* _WHAT YOU HAVE TO DO_
With both ends included, transcribe exactly the records below from their first line to the line that contains "Click the Chrome".

** Opening SUPPLIED MATERIAL block **

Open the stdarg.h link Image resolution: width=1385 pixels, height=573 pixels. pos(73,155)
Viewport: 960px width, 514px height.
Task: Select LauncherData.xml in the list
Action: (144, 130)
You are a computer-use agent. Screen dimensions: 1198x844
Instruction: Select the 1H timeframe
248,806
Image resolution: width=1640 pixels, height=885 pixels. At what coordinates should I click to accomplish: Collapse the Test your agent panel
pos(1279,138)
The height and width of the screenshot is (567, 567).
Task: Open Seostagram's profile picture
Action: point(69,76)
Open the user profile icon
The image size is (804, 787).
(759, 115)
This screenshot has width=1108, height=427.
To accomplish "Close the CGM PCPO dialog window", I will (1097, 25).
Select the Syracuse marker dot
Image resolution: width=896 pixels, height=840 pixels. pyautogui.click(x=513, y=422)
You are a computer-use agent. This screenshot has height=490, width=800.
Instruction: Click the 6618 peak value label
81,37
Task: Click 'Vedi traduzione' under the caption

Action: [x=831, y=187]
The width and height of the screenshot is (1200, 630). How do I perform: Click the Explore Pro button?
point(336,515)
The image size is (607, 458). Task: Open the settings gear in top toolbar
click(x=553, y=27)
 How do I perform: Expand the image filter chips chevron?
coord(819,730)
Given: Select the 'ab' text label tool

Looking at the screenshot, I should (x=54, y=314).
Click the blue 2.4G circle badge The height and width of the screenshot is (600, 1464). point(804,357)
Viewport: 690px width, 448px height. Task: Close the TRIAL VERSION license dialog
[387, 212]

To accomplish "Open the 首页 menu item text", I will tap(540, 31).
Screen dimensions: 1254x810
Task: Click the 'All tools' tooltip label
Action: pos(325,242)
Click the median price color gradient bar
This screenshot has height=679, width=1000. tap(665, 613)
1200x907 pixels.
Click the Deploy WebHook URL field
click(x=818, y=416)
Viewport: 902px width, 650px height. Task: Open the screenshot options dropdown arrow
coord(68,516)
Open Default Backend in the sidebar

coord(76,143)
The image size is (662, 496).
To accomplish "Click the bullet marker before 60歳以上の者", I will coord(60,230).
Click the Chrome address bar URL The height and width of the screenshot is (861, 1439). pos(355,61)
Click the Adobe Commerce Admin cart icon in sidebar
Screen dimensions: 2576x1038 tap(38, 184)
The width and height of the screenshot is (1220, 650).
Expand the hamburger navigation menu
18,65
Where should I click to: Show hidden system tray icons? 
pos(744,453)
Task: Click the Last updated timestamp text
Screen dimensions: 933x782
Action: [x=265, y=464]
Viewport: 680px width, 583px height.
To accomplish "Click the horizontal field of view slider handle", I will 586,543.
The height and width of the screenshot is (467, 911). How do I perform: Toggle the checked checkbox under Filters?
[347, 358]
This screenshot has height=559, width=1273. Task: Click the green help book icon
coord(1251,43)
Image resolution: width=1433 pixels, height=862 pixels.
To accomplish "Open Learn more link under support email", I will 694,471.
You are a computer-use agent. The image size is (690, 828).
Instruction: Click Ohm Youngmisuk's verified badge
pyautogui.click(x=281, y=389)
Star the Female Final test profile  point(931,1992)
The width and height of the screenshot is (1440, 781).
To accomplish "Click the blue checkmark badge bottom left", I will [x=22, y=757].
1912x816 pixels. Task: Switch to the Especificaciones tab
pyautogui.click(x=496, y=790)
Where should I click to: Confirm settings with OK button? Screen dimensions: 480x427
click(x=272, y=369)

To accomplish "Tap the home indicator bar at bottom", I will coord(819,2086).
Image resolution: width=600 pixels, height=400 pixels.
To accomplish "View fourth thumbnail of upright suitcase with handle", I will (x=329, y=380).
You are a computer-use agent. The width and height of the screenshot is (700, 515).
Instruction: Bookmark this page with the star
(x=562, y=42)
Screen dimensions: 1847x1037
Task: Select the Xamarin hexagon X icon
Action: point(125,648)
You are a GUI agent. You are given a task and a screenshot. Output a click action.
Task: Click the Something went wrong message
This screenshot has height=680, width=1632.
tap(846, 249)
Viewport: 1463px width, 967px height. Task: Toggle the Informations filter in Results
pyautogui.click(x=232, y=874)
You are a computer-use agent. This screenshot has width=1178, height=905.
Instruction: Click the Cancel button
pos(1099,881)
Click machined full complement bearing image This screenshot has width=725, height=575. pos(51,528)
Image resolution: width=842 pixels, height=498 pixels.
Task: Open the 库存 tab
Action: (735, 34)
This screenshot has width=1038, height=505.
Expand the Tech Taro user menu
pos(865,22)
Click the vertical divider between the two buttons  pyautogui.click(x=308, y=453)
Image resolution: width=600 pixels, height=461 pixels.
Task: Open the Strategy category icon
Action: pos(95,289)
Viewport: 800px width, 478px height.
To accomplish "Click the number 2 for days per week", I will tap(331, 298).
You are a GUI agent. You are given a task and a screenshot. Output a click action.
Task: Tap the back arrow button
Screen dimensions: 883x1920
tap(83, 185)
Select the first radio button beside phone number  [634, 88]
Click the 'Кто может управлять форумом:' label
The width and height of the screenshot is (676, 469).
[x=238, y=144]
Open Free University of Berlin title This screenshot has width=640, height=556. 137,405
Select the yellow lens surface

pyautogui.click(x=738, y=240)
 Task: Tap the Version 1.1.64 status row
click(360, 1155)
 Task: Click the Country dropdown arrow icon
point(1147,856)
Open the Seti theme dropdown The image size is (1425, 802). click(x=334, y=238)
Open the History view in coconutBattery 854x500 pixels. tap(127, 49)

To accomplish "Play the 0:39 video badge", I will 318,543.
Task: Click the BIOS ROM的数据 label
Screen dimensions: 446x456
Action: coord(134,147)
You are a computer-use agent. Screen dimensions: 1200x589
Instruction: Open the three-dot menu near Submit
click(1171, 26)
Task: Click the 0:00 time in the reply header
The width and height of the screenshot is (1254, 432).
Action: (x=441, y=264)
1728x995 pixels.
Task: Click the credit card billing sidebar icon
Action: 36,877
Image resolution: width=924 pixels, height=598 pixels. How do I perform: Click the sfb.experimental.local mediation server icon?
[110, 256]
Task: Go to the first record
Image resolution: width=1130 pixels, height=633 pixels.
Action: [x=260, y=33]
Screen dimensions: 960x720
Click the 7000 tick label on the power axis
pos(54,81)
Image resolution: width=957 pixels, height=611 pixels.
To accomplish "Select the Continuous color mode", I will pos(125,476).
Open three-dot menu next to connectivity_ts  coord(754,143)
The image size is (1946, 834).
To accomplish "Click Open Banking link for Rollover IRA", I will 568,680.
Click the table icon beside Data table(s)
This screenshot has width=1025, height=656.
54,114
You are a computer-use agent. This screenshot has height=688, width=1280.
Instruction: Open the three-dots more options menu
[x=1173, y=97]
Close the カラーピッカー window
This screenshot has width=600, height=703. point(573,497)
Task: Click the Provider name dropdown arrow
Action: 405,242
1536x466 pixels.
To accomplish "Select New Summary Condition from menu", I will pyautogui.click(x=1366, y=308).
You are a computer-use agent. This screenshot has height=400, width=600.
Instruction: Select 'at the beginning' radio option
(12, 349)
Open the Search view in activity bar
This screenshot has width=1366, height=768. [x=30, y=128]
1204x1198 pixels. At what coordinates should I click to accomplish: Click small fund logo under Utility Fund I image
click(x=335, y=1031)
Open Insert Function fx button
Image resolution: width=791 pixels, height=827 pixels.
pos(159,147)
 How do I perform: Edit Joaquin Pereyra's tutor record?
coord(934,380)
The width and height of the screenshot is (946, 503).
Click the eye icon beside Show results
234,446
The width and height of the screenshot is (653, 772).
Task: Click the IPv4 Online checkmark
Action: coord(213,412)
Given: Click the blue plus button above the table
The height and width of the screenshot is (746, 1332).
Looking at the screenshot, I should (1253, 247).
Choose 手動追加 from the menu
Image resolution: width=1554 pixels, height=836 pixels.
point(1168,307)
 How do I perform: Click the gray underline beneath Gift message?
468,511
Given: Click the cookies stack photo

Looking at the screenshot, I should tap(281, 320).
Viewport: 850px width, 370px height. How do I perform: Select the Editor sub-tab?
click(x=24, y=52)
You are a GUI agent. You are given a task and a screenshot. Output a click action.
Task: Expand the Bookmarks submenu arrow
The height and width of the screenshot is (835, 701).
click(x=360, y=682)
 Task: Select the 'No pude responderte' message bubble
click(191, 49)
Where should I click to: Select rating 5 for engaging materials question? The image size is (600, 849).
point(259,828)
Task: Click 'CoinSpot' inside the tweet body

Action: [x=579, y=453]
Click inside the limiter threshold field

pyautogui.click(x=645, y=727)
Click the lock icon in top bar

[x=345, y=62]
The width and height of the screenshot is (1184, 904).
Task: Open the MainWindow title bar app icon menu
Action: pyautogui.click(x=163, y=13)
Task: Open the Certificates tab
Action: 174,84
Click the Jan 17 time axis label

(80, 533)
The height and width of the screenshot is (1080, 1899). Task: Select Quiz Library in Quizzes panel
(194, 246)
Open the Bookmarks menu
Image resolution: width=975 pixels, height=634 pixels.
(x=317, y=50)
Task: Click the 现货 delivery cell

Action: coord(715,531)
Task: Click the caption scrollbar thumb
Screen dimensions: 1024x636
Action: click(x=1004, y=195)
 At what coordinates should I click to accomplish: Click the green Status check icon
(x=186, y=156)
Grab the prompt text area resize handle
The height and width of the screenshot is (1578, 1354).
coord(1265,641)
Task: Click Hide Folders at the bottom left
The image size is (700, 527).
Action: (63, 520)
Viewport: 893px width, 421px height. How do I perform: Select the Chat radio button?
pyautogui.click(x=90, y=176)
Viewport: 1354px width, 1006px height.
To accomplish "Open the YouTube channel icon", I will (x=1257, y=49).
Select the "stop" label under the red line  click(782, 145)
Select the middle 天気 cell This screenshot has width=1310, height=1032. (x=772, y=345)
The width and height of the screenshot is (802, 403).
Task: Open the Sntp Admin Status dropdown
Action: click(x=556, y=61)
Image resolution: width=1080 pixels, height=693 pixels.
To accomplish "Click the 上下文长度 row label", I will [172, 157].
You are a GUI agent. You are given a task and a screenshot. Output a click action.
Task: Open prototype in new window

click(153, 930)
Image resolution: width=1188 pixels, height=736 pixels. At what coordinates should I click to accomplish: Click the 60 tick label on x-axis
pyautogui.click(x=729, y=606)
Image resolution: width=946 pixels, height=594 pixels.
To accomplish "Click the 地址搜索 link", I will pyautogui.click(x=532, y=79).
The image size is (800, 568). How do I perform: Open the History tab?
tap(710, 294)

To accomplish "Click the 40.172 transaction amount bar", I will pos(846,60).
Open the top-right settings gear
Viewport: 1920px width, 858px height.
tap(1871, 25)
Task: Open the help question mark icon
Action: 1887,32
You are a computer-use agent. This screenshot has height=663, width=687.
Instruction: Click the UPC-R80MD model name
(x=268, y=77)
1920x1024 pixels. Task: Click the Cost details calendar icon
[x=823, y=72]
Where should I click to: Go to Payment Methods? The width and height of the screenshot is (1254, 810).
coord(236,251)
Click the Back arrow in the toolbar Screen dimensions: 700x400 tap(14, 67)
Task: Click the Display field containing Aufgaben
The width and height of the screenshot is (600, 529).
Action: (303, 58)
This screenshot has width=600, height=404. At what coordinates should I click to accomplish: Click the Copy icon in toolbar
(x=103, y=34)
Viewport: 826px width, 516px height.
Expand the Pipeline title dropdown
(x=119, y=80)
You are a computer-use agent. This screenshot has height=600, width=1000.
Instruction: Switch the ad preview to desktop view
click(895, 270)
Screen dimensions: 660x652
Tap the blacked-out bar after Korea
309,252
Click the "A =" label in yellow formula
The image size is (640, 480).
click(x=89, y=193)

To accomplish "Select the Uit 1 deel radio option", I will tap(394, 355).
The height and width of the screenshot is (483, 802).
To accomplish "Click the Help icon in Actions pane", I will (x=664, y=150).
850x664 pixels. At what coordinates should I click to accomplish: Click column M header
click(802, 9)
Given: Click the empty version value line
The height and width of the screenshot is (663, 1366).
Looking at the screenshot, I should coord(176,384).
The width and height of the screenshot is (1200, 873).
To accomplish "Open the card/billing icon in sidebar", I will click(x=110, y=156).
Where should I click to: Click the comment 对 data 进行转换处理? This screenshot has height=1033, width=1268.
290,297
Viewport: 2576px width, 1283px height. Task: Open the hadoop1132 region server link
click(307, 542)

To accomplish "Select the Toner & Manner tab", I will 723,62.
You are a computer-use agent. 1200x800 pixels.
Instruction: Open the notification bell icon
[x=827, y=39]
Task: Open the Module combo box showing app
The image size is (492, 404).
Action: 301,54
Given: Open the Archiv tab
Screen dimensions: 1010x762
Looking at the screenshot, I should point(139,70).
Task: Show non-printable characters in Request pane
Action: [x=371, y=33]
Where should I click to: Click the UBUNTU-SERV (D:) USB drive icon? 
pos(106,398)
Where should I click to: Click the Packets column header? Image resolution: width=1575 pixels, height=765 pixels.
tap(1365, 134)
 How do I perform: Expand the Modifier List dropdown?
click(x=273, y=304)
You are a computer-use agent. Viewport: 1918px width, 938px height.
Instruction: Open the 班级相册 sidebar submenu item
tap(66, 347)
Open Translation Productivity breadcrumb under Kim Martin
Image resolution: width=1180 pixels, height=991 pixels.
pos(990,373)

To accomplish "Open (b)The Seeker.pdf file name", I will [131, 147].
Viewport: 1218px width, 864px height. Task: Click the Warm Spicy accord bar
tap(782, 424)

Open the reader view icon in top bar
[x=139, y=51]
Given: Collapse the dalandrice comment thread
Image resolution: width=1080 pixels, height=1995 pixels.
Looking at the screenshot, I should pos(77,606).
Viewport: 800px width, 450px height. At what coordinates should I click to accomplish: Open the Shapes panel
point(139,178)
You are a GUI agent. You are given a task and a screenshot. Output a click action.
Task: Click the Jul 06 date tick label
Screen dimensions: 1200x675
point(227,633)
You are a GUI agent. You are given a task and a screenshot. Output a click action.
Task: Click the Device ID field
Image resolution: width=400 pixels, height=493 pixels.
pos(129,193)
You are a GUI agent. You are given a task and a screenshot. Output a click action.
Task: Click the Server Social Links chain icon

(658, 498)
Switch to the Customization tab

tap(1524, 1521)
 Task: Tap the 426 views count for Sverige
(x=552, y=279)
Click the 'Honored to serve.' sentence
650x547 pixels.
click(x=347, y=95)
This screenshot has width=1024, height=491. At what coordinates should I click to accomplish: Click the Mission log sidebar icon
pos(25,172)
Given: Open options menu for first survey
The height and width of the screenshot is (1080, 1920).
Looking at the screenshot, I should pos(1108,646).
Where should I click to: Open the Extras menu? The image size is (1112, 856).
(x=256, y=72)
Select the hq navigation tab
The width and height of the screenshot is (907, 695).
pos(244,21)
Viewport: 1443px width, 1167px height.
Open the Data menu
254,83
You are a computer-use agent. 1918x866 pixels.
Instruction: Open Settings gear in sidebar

** Closing SUPPLIED MATERIAL block **

* _REPLY_
Open the stdarg.h link Image resolution: width=1385 pixels, height=573 pixels. pos(73,155)
Viewport: 960px width, 514px height.
Task: Select LauncherData.xml in the list
Action: (144, 130)
You are a computer-use agent. Screen dimensions: 1198x844
Instruction: Select the 1H timeframe
248,806
Image resolution: width=1640 pixels, height=885 pixels. At what coordinates should I click to accomplish: Collapse the Test your agent panel
pos(1279,138)
The height and width of the screenshot is (567, 567).
Task: Open Seostagram's profile picture
Action: point(69,76)
Open the user profile icon
The image size is (804, 787).
(759, 115)
This screenshot has width=1108, height=427.
To accomplish "Close the CGM PCPO dialog window", I will (1097, 25).
Select the Syracuse marker dot
Image resolution: width=896 pixels, height=840 pixels. pyautogui.click(x=513, y=422)
You are a computer-use agent. This screenshot has height=490, width=800.
Instruction: Click the 6618 peak value label
81,37
Task: Click 'Vedi traduzione' under the caption

Action: [x=831, y=187]
The width and height of the screenshot is (1200, 630). How do I perform: Click the Explore Pro button?
point(336,515)
The image size is (607, 458). Task: Open the settings gear in top toolbar
click(x=553, y=27)
 How do I perform: Expand the image filter chips chevron?
coord(819,730)
Given: Select the 'ab' text label tool

Looking at the screenshot, I should (x=54, y=314).
Click the blue 2.4G circle badge The height and width of the screenshot is (600, 1464). point(804,357)
Viewport: 690px width, 448px height. Task: Close the TRIAL VERSION license dialog
[387, 212]

To accomplish "Open the 首页 menu item text", I will tap(540, 31).
Screen dimensions: 1254x810
Task: Click the 'All tools' tooltip label
Action: pos(325,242)
Click the median price color gradient bar
This screenshot has height=679, width=1000. tap(665, 613)
1200x907 pixels.
Click the Deploy WebHook URL field
click(x=818, y=416)
Viewport: 902px width, 650px height. Task: Open the screenshot options dropdown arrow
coord(68,516)
Open Default Backend in the sidebar

coord(76,143)
The image size is (662, 496).
To accomplish "Click the bullet marker before 60歳以上の者", I will coord(60,230).
Click the Chrome address bar URL The height and width of the screenshot is (861, 1439). pos(355,61)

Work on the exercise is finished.